We headed out with our guide, Tre, for the 90-minute drive to the Cu Chi Tunnels, where over 120 miles of tunnels stretch below the earth’s surface. We even had the opportunity to crawl through a short stretch of the tunnels to get an idea of the accessibility and darkness. It’s amazing to think that people lived down there for years at a time!

Next, we flew to Hoi An, a quaint city in Central Vietnam, nestled next to a river and the ocean. This UNESCO World Heritage Site was quite the trading port from the 15th to 19th century and a lovely retreat from the hustle and bustle of the big city.  We also enjoyed a stunning sunrise stand-up paddleboard excursion one morning where we discovered the stillness and natural beauty between the clear blue ocean and the neverending horizon.
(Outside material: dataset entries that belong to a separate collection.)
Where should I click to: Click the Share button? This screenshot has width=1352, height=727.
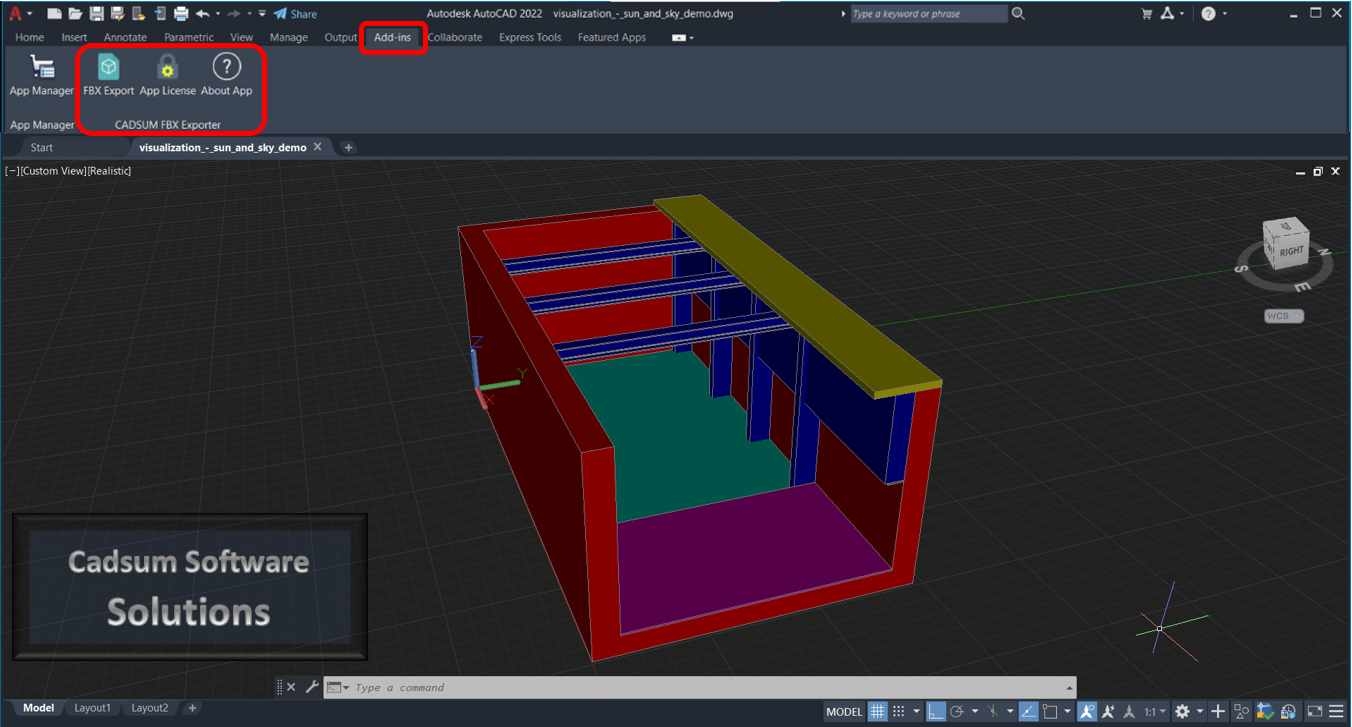pyautogui.click(x=294, y=13)
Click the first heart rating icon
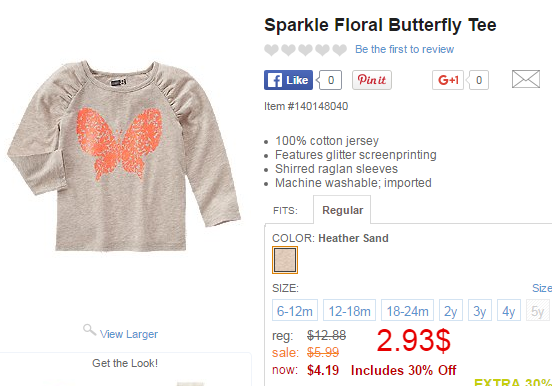 click(271, 50)
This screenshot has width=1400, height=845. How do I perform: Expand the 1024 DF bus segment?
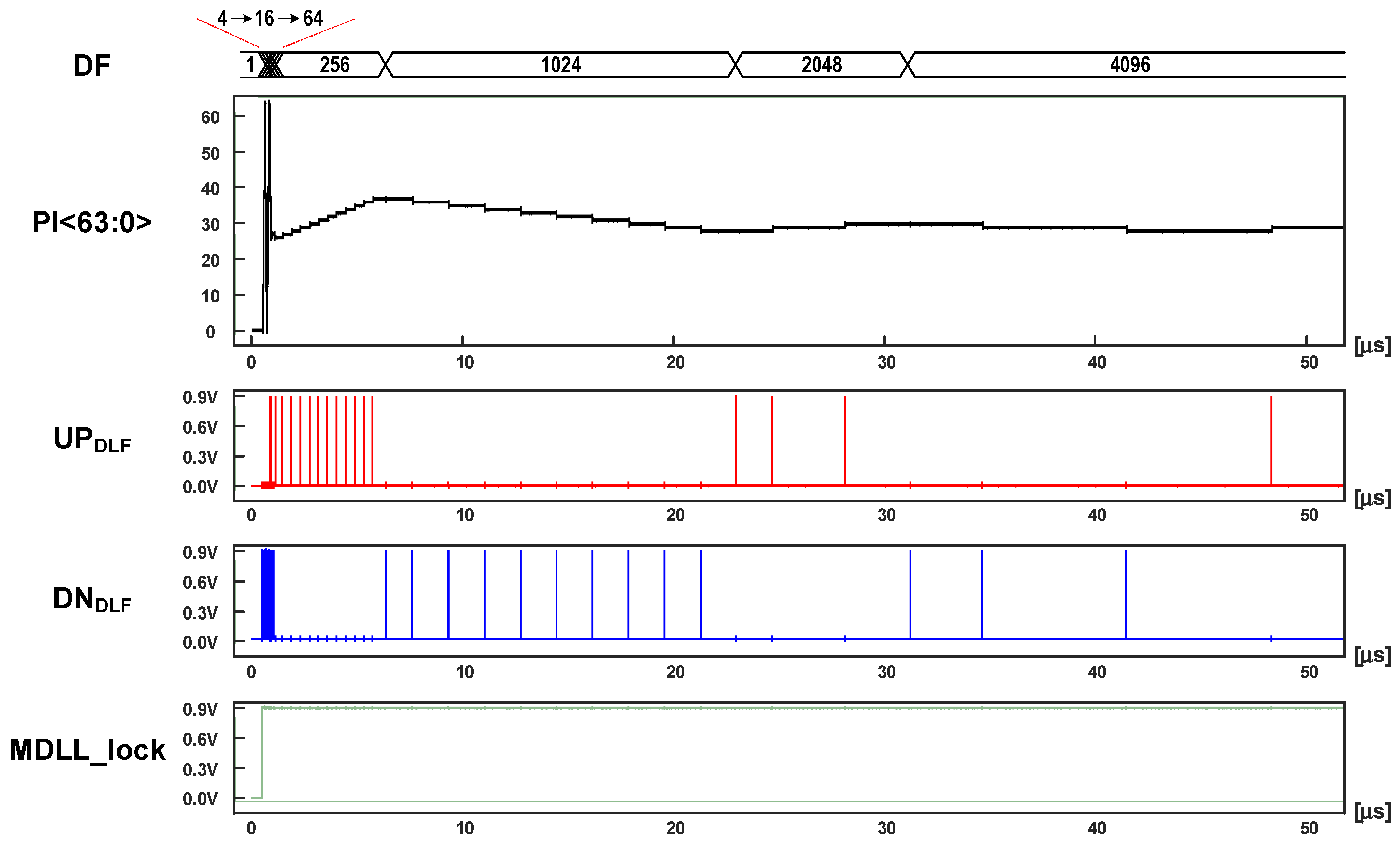coord(561,65)
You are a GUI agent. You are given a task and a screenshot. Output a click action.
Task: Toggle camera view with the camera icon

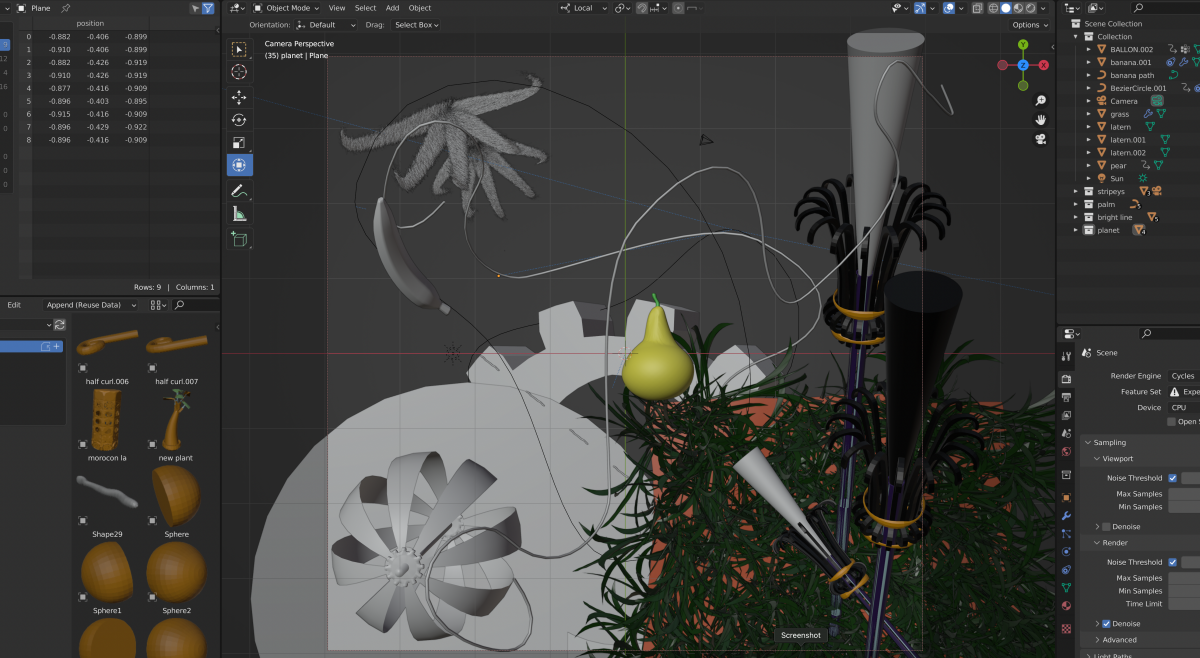pos(1041,139)
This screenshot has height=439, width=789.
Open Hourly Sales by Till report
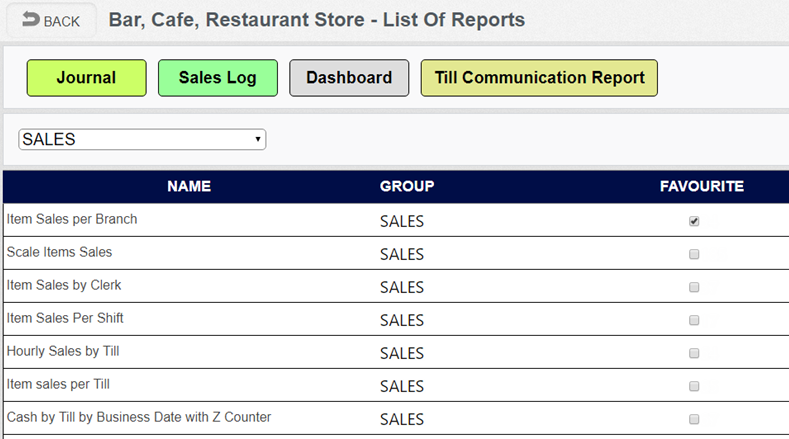pyautogui.click(x=63, y=351)
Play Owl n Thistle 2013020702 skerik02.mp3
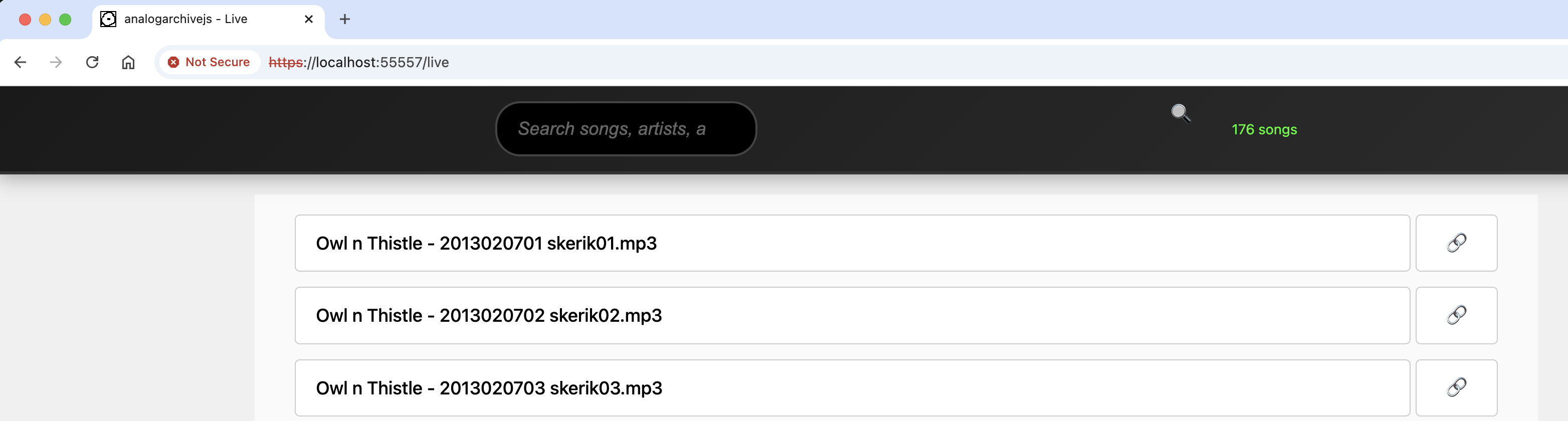The height and width of the screenshot is (421, 1568). click(x=852, y=315)
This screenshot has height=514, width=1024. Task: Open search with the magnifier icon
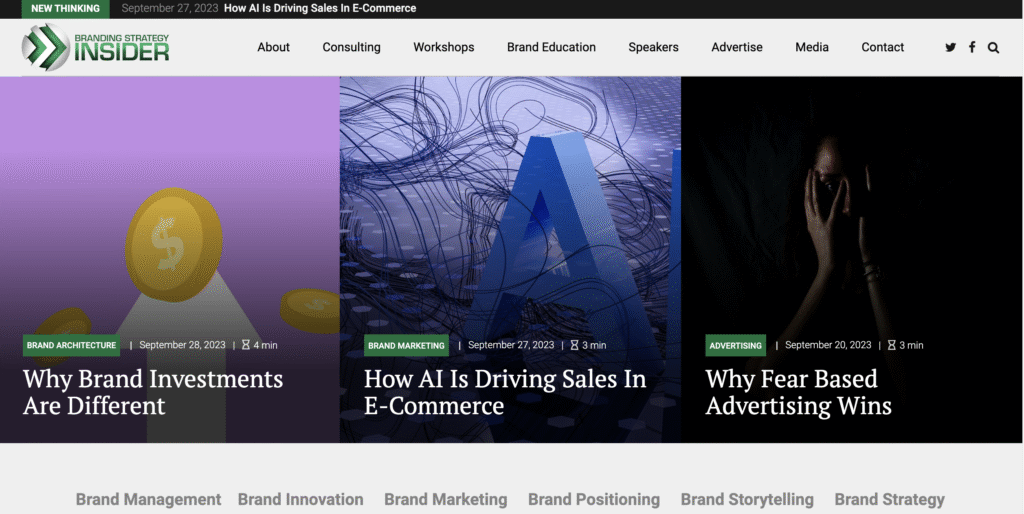993,47

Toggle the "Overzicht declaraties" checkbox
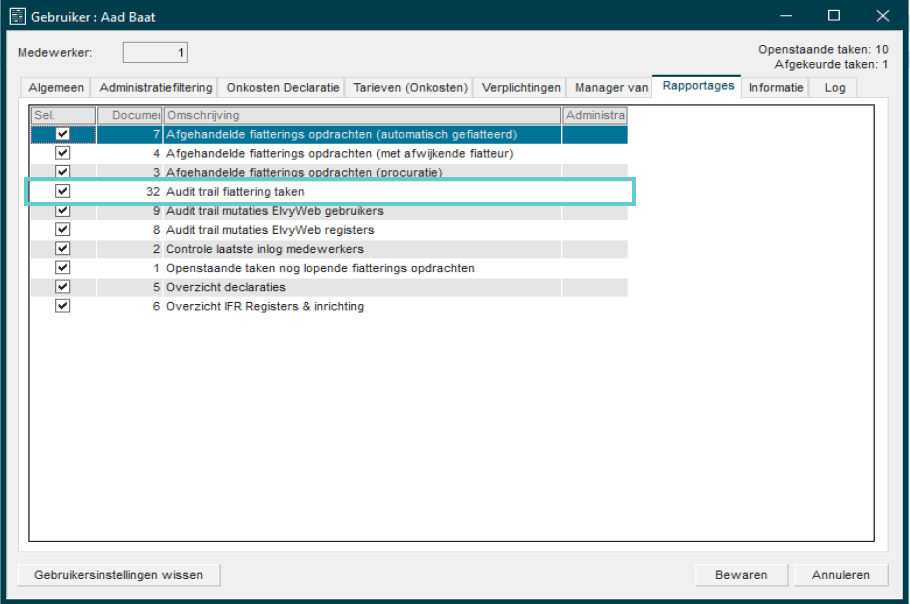point(62,288)
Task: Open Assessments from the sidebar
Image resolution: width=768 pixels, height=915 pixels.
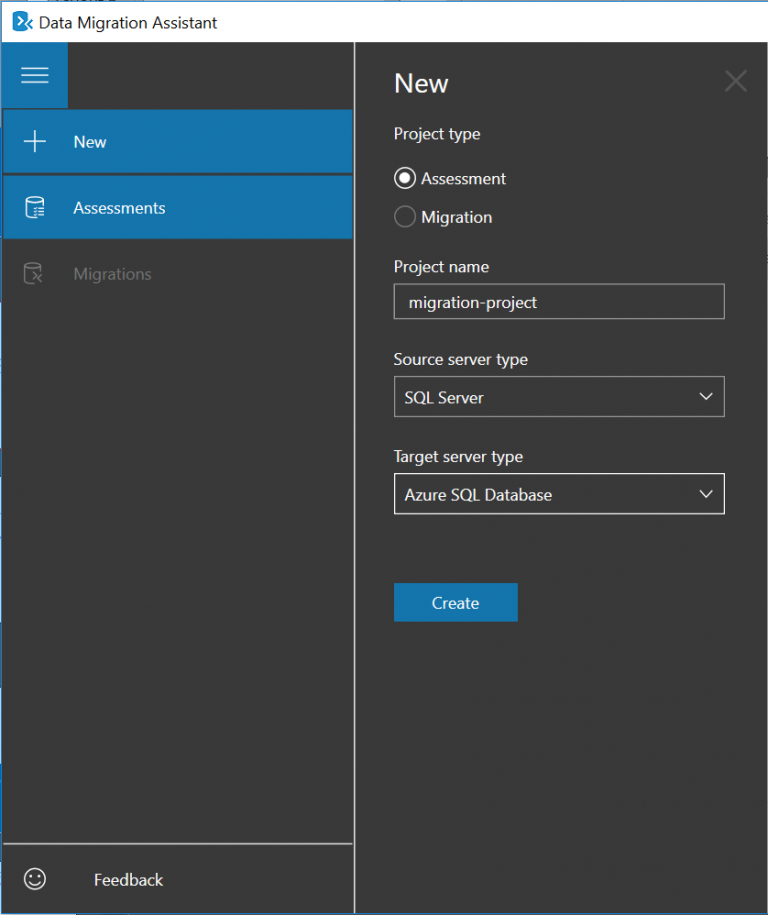Action: tap(119, 207)
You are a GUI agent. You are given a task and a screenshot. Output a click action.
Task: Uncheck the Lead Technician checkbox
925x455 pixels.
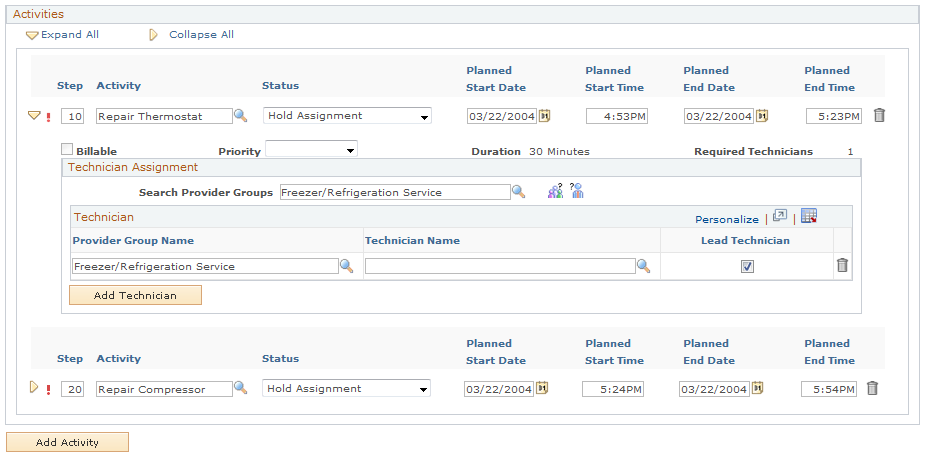coord(747,266)
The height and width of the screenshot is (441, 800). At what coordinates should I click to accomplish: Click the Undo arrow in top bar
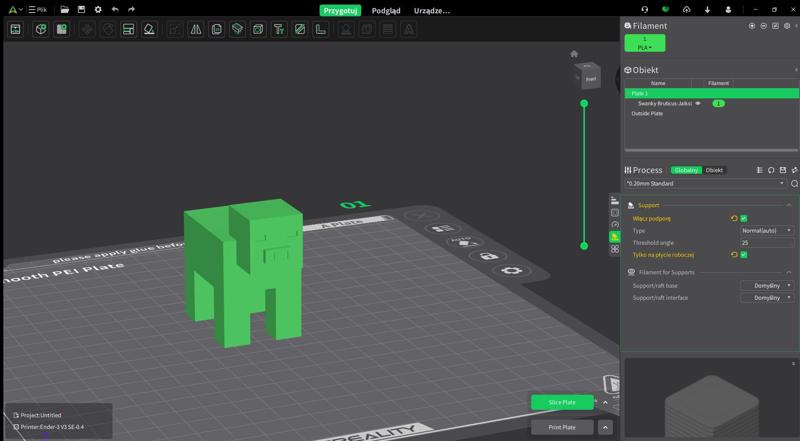point(115,9)
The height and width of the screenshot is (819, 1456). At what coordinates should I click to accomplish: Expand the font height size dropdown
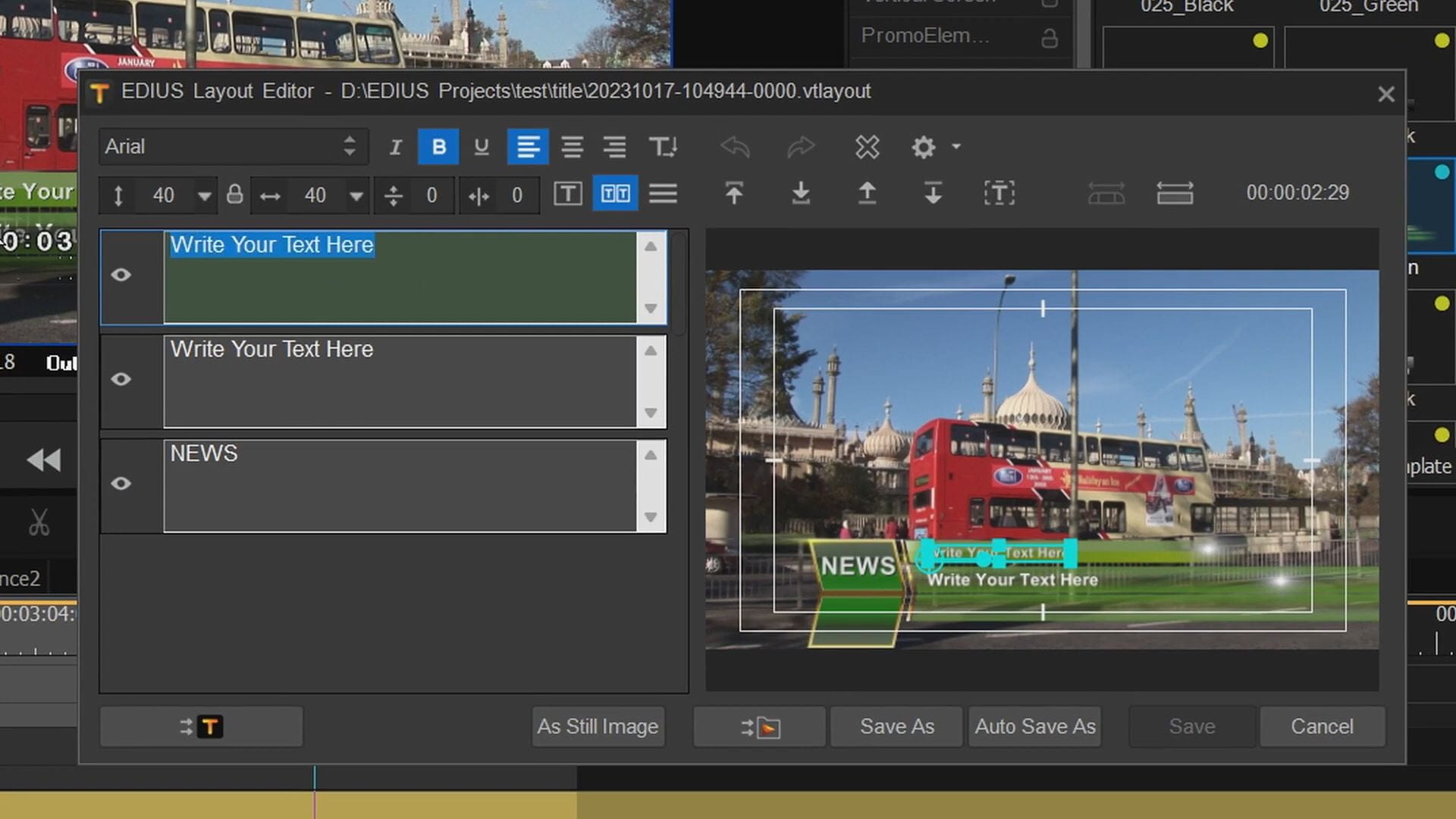click(x=204, y=196)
This is also where we had one of our best meals of the entire trip, at Morning Glory. Ms. Vy is a famous chef and runs a cooking school that I wished we had enough time to attend, but will do the next time. We devoured the white rose dumplings, pork belly (with five spices and a caramel sauce) and bun cha. We absolutely fell in love with the restaurant’s namesake, morning glory – it’s similar to spinach but it has more texture and sweetness.

After two short days relaxing on the beach, we ventured further north to Hanoi where we experienced an authentic Vietnamese adventure on the back of a motorbike, paired with a food sampling at several locations. Wow, what a ride. You really get a pulse on the city as you weave in and out of thousands of motorbikes, but of course in the capable hands of your driver. We sampled frozen coconut coffee, buffalo jerky, bun cha, and pho cuon. This was a fun way to see the city as it truly comes to life after the sun goes down and it cools off a little.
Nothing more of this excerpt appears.